**Required work**
Your answer should consist only of the lines below from the one with "The width and height of the screenshot is (1366, 768)." through the one with "The height and width of the screenshot is (788, 1172).", copied exactly.

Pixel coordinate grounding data
··········

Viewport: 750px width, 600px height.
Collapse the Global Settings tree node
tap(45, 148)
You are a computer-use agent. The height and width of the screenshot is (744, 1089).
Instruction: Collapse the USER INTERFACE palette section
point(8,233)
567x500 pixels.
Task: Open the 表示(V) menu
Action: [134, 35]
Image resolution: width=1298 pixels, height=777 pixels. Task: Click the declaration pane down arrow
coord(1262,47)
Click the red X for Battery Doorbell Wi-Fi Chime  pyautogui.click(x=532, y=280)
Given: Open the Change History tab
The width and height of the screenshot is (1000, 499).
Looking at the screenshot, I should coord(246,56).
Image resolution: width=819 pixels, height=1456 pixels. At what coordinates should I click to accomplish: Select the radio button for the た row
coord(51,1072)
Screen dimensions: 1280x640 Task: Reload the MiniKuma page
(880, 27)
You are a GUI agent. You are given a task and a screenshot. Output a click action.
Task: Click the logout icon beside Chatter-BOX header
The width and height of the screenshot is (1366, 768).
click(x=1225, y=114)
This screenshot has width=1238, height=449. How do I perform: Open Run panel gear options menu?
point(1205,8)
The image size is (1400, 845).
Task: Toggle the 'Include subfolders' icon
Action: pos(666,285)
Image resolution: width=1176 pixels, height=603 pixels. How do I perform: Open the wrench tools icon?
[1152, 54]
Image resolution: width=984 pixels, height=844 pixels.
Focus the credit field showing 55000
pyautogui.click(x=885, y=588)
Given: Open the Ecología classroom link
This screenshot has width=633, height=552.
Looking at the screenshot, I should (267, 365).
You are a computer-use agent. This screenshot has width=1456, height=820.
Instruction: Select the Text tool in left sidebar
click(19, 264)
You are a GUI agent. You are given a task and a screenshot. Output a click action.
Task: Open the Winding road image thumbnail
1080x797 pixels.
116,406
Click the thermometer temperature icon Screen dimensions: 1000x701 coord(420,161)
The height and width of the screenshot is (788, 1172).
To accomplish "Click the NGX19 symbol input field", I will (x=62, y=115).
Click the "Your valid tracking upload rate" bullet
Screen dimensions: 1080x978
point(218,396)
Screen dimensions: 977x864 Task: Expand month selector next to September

··········

**Answer to the problem**
The width and height of the screenshot is (1366, 768).
click(x=1225, y=114)
This screenshot has width=1238, height=449. How do I perform: Open Run panel gear options menu?
point(1205,8)
The image size is (1400, 845).
Task: Toggle the 'Include subfolders' icon
Action: pos(666,285)
Image resolution: width=1176 pixels, height=603 pixels. How do I perform: Open the wrench tools icon?
[1152, 54]
Image resolution: width=984 pixels, height=844 pixels.
Focus the credit field showing 55000
pyautogui.click(x=885, y=588)
Given: Open the Ecología classroom link
This screenshot has width=633, height=552.
Looking at the screenshot, I should (267, 365).
You are a computer-use agent. This screenshot has width=1456, height=820.
Instruction: Select the Text tool in left sidebar
click(19, 264)
You are a GUI agent. You are given a task and a screenshot. Output a click action.
Task: Open the Winding road image thumbnail
1080x797 pixels.
116,406
Click the thermometer temperature icon Screen dimensions: 1000x701 coord(420,161)
The height and width of the screenshot is (788, 1172).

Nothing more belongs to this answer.